Profit, la série de John McNamara et David Greenwalt mettant en scène Adrian Pasdar (Heroes) avait eu droit à un tel traitement. Plus récemment,
Traveler avait également révélé les plans de sa seconde saison après une courte première saison de huit épisodes. C’est désormais aujourd’hui au tour de Kevin Falls de s’étendre sur les secrets et les attentes déçues de sa série
Journeyman, la série mettant en scène Kevin McKidd (Rome) dans le rôle de Dan Vasser, voyageur du temps accidentel, ayant vu le couperet mettre fin à sa carrière au bout d’à peine 13 épisodes.
A mi-chemin entre
Day Break et Code Quantum, la série permettait à Dan de changer le cours des évènements de la vie de parfaits étrangers tout en lui faisant revisiter son propre passé. Dan y découvrait une seconde vie parallèle ou de nombreux aspects d’évènements à la signification acquise prenaient une nouvelle ampleur. Par exemple, sa petite amie morte dans un accident d’avion était en fait agente pour une entité aux desseins obscurs. Une révélation qui met Dan dans une posture particulièrement dérangeante puisque le monsieur n’a pas perdu ses sentiments pour celle-ci, mais s’est depuis remarié avec l’ancienne petite amie de son frère. Quant aux réelles raisons de cette habilité soudaine mais incontrôlable, on attendait beaucoup de choses de la suite de la série, possédant une mythologie potentiellement passionnante. Qui, quand, pourquoi ? Des questions auxquelles le créateur de la série a répondu de manière confidentielle aux journalistes américains du site
Ain’t it Cool en Décembre dernier, en demandant que ces réponses ne soient par révélées avant que la série ne soit annulée. Ceci entraînant cela, voici la manne que les fans attendaient.
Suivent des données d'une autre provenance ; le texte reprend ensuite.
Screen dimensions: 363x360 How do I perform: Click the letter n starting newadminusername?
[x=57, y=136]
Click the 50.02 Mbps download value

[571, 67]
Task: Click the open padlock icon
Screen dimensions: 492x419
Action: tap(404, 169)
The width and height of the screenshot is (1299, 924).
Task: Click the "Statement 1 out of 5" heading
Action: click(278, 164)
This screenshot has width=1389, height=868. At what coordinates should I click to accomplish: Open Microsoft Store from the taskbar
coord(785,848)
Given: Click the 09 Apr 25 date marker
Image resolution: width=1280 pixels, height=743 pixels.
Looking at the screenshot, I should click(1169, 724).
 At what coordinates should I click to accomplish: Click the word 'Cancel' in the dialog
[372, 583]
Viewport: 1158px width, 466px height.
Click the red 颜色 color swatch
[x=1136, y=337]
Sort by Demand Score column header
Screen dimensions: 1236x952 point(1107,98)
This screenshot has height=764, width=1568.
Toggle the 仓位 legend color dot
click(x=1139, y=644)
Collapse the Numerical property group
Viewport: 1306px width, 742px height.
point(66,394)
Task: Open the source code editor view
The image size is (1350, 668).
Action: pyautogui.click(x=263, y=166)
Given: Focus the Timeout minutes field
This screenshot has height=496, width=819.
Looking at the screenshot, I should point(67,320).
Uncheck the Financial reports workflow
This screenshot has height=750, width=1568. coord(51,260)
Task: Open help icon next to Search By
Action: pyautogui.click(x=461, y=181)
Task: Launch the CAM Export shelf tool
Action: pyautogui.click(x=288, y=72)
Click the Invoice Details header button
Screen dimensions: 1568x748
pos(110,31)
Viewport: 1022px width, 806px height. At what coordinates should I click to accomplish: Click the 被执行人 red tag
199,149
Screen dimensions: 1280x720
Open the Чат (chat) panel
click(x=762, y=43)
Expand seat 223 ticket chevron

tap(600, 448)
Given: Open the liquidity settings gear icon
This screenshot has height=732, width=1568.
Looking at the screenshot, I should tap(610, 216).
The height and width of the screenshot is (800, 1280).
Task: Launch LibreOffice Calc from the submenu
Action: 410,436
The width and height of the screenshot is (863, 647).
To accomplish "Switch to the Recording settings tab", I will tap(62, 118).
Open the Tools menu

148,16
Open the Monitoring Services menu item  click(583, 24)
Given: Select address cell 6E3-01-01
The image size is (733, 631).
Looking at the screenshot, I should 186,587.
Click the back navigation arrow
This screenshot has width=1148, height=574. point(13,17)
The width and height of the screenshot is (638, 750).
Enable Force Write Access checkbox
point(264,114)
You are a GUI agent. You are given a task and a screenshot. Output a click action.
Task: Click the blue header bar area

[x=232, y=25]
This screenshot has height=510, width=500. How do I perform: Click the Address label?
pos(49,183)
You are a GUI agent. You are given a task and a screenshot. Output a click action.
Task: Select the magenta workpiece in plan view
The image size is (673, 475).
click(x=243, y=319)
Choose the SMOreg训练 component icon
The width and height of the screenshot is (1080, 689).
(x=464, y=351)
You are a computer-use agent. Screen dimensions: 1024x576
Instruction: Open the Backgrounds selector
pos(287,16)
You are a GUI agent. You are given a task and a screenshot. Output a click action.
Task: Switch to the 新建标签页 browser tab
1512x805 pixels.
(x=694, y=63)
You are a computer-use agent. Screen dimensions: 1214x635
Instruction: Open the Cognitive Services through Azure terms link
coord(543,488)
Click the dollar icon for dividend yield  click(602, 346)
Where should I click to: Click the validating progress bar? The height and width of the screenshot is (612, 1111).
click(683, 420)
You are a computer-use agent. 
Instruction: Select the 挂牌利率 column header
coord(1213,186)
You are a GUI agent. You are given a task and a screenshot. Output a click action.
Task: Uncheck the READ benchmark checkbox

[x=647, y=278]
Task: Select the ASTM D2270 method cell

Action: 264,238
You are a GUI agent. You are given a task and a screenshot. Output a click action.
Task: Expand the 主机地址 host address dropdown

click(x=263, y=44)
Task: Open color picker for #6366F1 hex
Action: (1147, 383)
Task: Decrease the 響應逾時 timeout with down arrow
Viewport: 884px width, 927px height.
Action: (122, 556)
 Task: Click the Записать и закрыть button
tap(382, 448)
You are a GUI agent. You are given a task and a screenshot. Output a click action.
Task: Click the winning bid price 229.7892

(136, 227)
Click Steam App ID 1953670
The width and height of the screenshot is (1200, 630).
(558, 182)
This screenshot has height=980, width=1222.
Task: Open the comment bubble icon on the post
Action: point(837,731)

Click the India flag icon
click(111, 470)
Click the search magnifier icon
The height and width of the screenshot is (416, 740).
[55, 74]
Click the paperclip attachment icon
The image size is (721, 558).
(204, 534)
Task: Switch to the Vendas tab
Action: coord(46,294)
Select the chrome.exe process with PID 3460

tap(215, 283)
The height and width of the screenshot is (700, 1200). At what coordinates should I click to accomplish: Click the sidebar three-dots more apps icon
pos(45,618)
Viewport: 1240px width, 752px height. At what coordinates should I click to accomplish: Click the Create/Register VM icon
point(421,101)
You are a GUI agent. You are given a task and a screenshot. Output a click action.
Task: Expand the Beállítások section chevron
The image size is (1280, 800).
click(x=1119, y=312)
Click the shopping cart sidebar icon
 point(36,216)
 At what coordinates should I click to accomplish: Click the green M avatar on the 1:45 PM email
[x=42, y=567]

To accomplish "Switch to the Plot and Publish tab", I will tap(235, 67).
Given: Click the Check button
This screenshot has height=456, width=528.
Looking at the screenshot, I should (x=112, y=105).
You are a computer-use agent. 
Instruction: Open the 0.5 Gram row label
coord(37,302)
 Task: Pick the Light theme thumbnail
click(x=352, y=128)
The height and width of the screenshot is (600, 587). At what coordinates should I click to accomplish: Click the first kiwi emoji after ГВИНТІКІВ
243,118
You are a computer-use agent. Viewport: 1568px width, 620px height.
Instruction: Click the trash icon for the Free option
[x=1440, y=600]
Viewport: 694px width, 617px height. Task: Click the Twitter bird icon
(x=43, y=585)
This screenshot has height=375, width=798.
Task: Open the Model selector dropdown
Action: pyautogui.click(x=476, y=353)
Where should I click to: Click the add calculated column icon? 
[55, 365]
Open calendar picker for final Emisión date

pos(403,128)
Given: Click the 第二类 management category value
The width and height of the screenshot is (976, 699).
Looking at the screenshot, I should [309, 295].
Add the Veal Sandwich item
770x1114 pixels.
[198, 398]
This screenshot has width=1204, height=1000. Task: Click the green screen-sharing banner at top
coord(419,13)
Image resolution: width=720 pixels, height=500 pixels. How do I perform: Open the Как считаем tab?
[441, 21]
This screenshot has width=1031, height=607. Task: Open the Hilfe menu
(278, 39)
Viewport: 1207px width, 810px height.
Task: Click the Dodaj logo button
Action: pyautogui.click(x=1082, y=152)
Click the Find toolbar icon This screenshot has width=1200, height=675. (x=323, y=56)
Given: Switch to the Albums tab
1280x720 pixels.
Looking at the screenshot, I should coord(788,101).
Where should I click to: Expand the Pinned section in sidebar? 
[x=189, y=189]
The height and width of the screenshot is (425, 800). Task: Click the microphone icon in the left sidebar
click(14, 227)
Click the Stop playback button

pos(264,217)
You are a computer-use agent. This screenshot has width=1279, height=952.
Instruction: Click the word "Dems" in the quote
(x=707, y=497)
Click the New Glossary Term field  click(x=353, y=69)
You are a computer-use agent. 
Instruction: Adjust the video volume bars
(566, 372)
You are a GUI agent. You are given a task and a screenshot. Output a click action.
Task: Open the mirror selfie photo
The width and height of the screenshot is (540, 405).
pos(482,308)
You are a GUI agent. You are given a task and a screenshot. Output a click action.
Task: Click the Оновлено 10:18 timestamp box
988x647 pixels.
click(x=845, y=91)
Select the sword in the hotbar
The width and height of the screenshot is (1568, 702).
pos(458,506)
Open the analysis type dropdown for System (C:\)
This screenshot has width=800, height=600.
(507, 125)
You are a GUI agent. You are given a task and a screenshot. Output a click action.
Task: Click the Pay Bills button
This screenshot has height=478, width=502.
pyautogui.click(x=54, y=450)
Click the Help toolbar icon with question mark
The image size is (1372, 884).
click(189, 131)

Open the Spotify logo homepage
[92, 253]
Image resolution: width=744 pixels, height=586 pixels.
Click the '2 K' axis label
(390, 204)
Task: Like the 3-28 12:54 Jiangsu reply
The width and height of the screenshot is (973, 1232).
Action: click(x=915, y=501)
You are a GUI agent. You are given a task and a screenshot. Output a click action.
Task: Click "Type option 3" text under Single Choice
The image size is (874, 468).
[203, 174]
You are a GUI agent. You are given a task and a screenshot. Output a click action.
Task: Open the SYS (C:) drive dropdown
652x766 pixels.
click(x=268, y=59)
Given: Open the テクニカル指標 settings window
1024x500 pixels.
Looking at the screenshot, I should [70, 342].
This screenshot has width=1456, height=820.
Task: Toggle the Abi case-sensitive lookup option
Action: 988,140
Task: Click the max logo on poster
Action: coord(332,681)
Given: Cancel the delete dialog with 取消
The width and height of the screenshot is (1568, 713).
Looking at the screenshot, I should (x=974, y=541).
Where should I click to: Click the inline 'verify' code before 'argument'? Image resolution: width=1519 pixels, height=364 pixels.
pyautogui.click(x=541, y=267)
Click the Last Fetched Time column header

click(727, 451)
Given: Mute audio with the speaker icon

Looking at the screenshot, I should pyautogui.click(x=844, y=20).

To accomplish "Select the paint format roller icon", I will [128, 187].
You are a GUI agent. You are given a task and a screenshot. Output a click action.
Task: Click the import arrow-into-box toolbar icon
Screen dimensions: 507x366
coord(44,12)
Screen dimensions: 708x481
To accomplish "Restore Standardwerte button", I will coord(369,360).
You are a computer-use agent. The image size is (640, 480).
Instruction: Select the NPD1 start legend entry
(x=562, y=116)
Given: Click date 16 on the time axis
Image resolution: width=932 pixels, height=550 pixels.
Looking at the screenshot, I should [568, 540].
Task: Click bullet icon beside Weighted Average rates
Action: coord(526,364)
Le créateur de la série nous apprend dans l’interview que le pouvoir de Dan n’était pas accordé par une organisation scientifique ou un gouvernement. « C’était bien trop spécifique et énorme [pour cela]. (…) Nous aurions guidé le spectateur au bord du précipice et l’aurions laissé choisir par lui-même. Les conflits à venir faisaient intervenir ces gens qui tentent de savoir ce qui fait agir les voyageurs. Tenteraient-ils alors de manipuler ces voyages dans leur propre intérêt ? Il était évident que l’agent Richard Garrity allait revenir. Nous tentions également de mener l’intrigue vers une résolution où tous les personnages qu’aurait aidés Dan avaient à voir avec la résolution du final de la saison, à la manière des machinations de Rube Goldberg (
un dessinateur américain amateur d’inventions alambiquées, ndt). Nous n’allions peut-être pas sauver le monde à la Heroes, mais au moins proposer quelque chose de similaire ».